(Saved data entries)

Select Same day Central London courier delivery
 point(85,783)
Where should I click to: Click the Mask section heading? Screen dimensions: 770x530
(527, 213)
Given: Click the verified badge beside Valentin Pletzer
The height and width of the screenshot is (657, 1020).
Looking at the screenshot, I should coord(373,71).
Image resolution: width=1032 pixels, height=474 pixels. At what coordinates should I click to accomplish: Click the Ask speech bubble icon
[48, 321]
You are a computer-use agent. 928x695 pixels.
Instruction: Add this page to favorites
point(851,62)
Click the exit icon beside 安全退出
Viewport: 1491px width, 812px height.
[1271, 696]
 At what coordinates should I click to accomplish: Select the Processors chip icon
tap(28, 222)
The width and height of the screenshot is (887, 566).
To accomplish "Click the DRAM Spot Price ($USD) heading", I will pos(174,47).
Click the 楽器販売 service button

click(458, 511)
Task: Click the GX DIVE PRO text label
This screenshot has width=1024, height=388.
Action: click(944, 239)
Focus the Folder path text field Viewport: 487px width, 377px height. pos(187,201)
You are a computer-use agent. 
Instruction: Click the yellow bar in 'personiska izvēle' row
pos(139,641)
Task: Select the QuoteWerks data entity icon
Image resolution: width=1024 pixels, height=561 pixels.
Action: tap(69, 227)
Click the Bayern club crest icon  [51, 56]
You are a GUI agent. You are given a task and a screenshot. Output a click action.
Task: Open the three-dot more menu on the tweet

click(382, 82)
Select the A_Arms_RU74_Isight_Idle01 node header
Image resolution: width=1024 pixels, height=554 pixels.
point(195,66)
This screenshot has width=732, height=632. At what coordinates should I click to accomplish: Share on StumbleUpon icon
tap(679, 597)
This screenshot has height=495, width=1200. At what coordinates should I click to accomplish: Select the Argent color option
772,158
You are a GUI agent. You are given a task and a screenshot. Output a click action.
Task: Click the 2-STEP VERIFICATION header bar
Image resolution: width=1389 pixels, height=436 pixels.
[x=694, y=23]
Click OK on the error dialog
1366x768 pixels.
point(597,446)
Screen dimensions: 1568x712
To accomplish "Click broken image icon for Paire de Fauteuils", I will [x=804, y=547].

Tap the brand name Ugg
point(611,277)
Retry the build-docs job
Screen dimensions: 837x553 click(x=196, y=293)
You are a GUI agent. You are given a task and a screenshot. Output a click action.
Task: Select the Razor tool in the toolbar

= ASSIGNED TASK =
Every line of the records above where the string "beside" is found should be copied.

= RESPONSE TO THIS EXERCISE =
Given: Click the verified badge beside Valentin Pletzer
Click the exit icon beside 安全退出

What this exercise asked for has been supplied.